Microbial Fuel Cell: New Assay for Nutritive Value Determination of Whole Cottonseed Used in Ruminants Nutrition

Document Type: Research Articles


1 Department of Animal Science, Ahar Faculty of Agriculture and Natural Resources, University of Tabriz, Tabriz, Iran

2 Department of Animal Science, Faculty of Agriculture, University of Tabriz, Tabriz, Iran


The aim of this study was to determine the relationship between gas produced through in vitro gas production test and microbial fuel cell (MFC) technique and introduce new assay for evaluation of ruminants feedstuffs.
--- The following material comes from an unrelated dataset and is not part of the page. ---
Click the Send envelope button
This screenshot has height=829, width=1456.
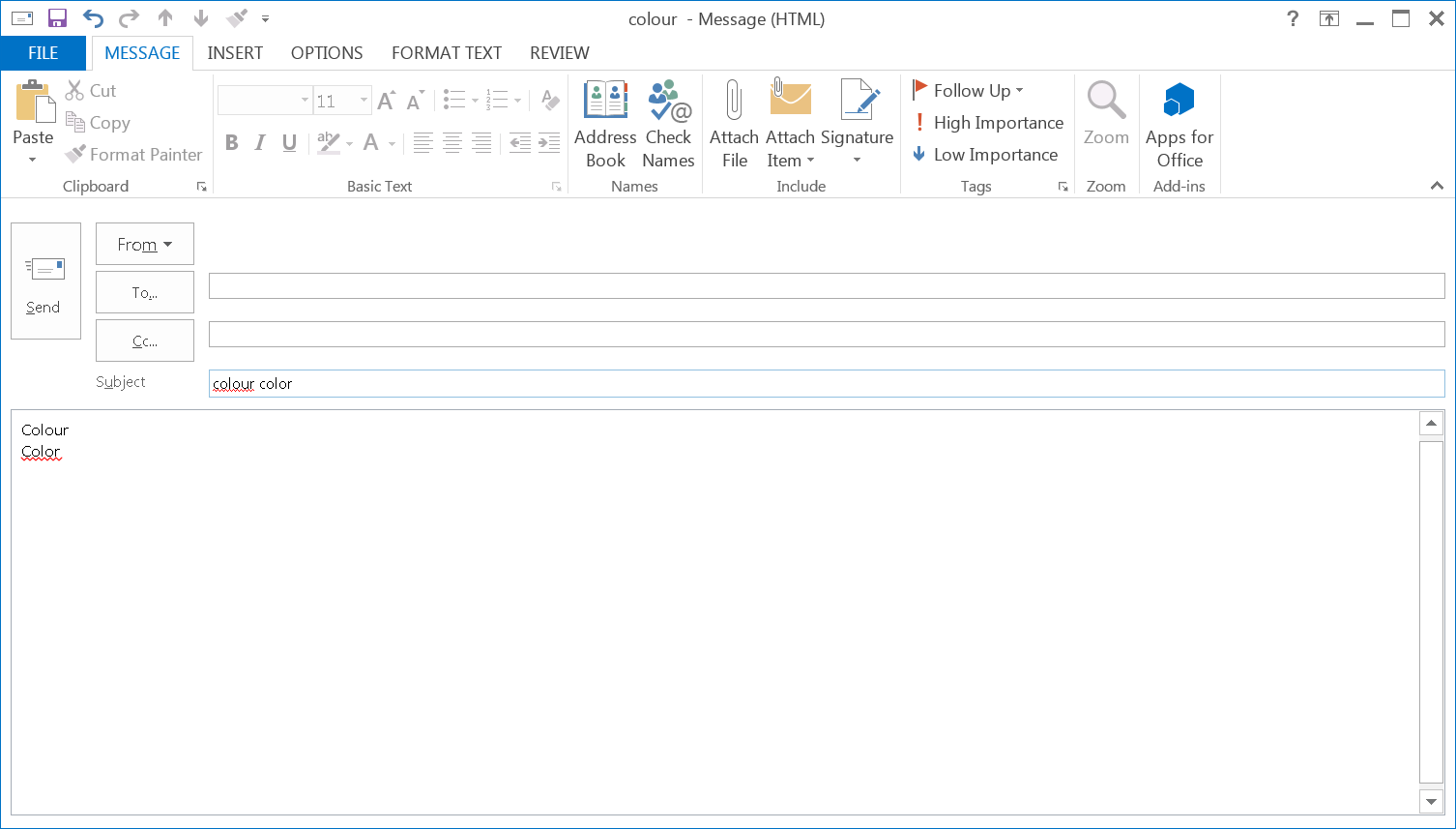(x=45, y=281)
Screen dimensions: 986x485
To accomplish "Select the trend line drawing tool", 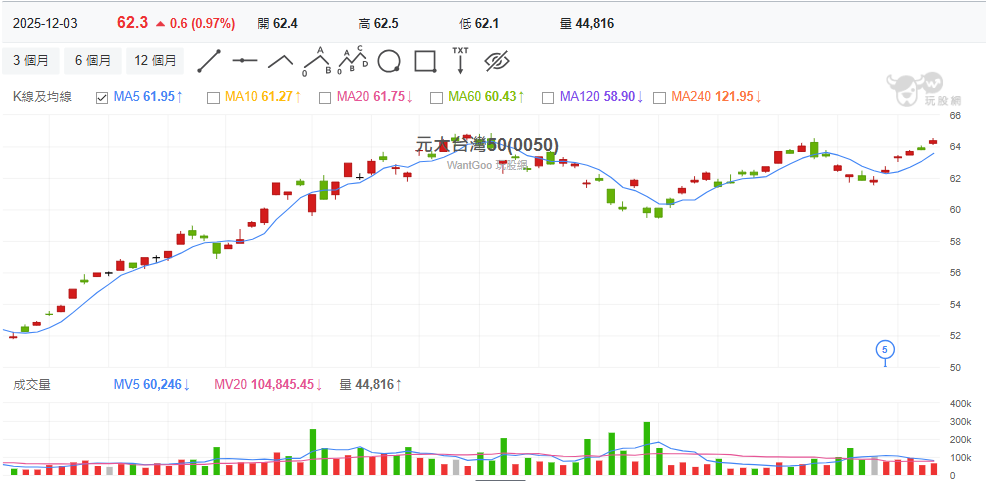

The treatments were 1) control diet (without whole cottonseed, monensin and vitamin E; CD), 2) diet containing 20.00% whole cottonseed (CSD), 3) diet including 20.00% whole cottonseed plus vitamin E (12000 IU per day; CSDE) and 4) diet containing 20.00% whole cottonseed plus monensin (24 ppm kg-1 dry matter/day; CSDM). For MFC trial, the homemade MFC configuration consisted of two plexiglass cylinders (dual-chambered) was used. The results showed that treatment containing vitamin E had higher gas production compared to the other treatments. Gas production in the monensin treatment was lower than the other treatments. The vitamin E treatment had higher voltage, current and power values in comparison with other treatments. The obtained data showed that addition of monensin in comparison with CSD treatment improved the MFC performance. The results indicated that there were high positive correlations between obtained gas production values and achieved MFC performance in experimental treatments.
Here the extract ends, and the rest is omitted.